| VENEZUELA.
Proceso de destrucción nacional
Oswaldo Álvarez Paz
Pocas veces un alto funcionario del gobierno de Estados Unidos ha estado tan acertado en sus referencias a Venezuela, como la Secretaria de Estado ante el correspondiente Comité de la Cámara de Representantes en días pasados. "Chávez está destruyendo a Venezuela económica y políticamente", dijo entre otras cosas. Es la realidad y se quedó corta. También destruye los cimientos culturales de la nación y la estructura constitucional de la República. Lo de la economía está a la vista. A lo político nos hemos referido muchas veces. Hoy nos limitaremos a lo otro. Con la inflación más alta del continente, una de las más elevadas del mundo, nadando en dinero negro del petróleo, con controles de cambio insólitos, con la supuesta recaudación fiscal interna más "eficiente" de la historia y con unas reservas envidiadas por el mundo entero, avanza un proceso de desabastecimiento y escasez como nunca, al menos desde que tenemos memoria.

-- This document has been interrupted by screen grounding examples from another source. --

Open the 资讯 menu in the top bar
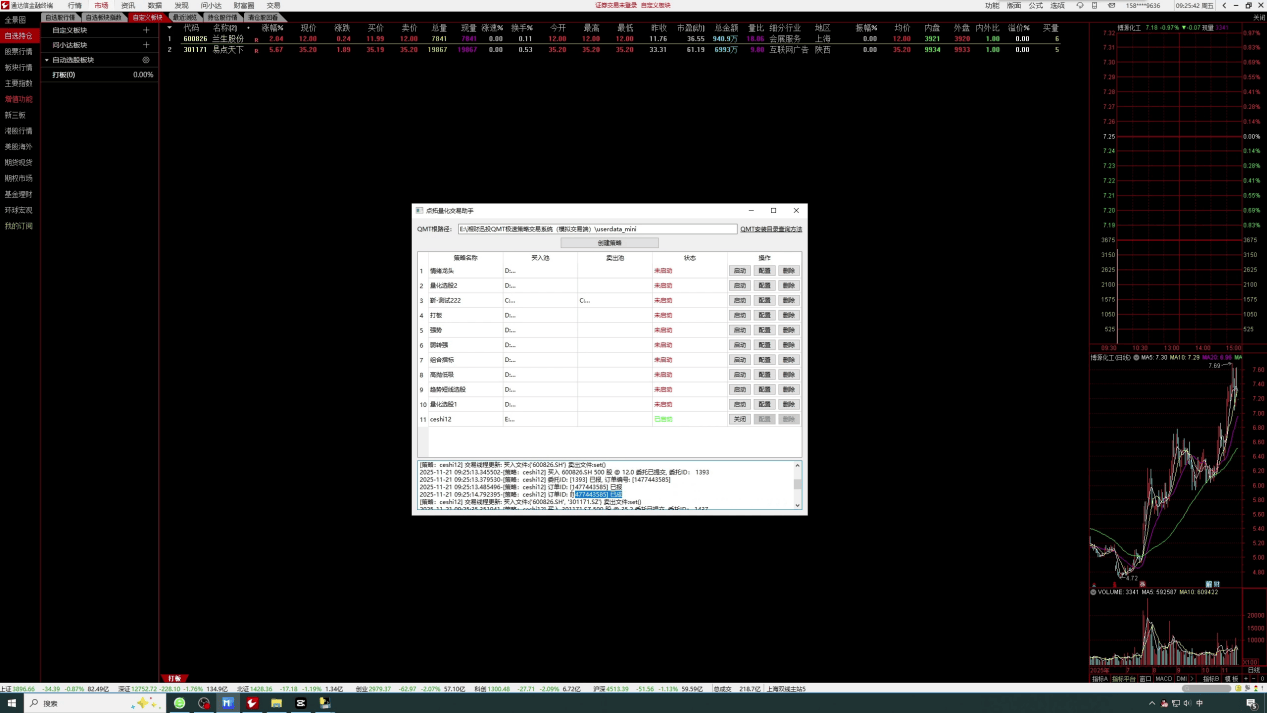Image resolution: width=1267 pixels, height=713 pixels. (128, 5)
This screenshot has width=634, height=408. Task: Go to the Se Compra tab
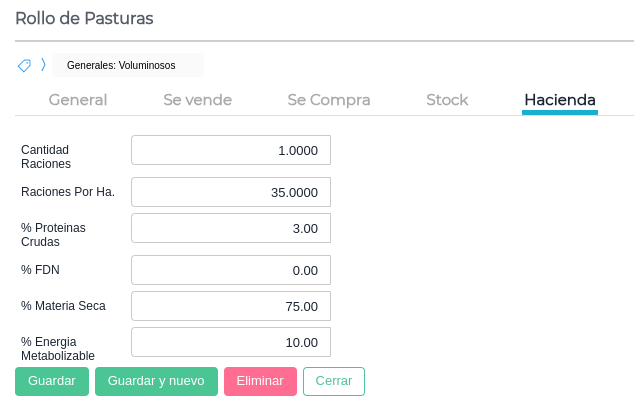click(x=329, y=100)
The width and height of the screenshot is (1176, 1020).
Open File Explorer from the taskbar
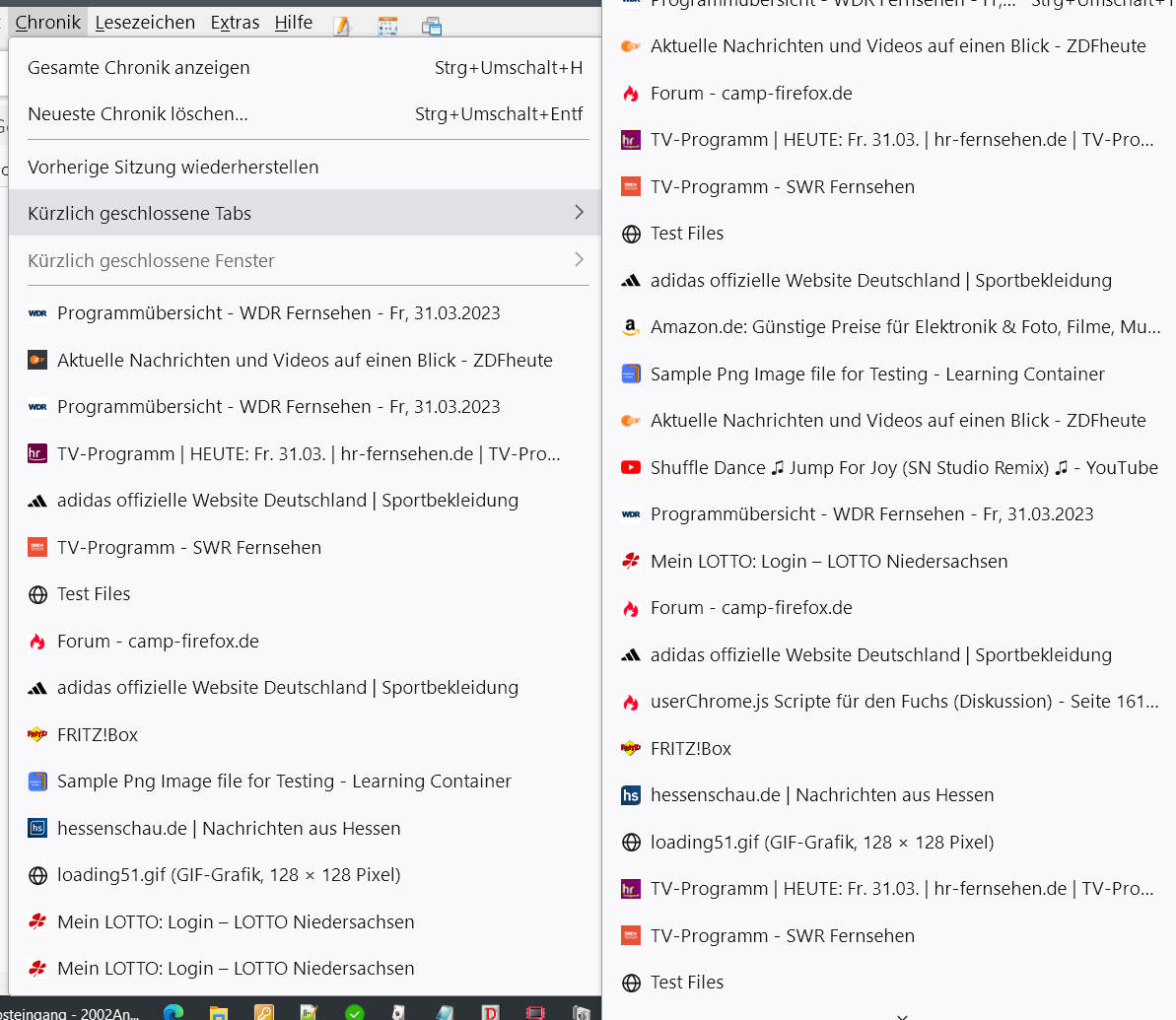[218, 1011]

Para que un régimen sea eficiente no basta con tener dinero, comprar dirigentes y dividir a billetazos instituciones y organismos del sector privado. Mucho menos utilizar esos recursos para diferir conflictos que tarde o temprano estallan en la cara de quienes van quedando prisioneros de su ineficiencia y de la misma corrupción que han sembrado en el camino. He tratado de seguir de cerca lo relativo la problemática agroindustrial. No tengo la menor duda de que el gobierno está sufriendo las consecuencias de una política perversa destinada a destruir la cadena que enlaza a los productores con la industria y a ambos con los instrumentos de comercialización. Reducidos a su más mínima expresión el régimen lo controlará todo. Se convertirá en el gran comercializador de productos importados, sin importarle el destino de los productores del campo, ni de una industria condicionada negativamente por el cerco gubernamental. Mucho menos parece importarle la calidad y salubridad de lo que trae de afuera, ni las limitaciones que la incompetencia impone a los ciudadanos para tener acceso a ellos, especialmente en alimentos y medicinas. En el caso de la carne, es inaceptable que se atribuya un milímetro de culpa a los ganaderos, héroes anónimos de esta Venezuela en proceso de destrucción. Abandonados a su propia suerte, sin que sus recomendaciones sean adoptadas como políticas a seguir por el estado para garantizar la seguridad alimentaria, el abastecimiento más pleno capaz de satisfacer la creciente demanda, libran una diaria batalla existencial. Ya no se trata solo de defender sus tierras o el ganado. Se trata de defender la integridad, la vida, la propia existencia familiar y de sus trabajadores. El grado de inseguridad personal y jurídica, de las personas y de los bienes en el campo venezolano, resiste cualquier comparación con las realidades más atrasadas del planeta.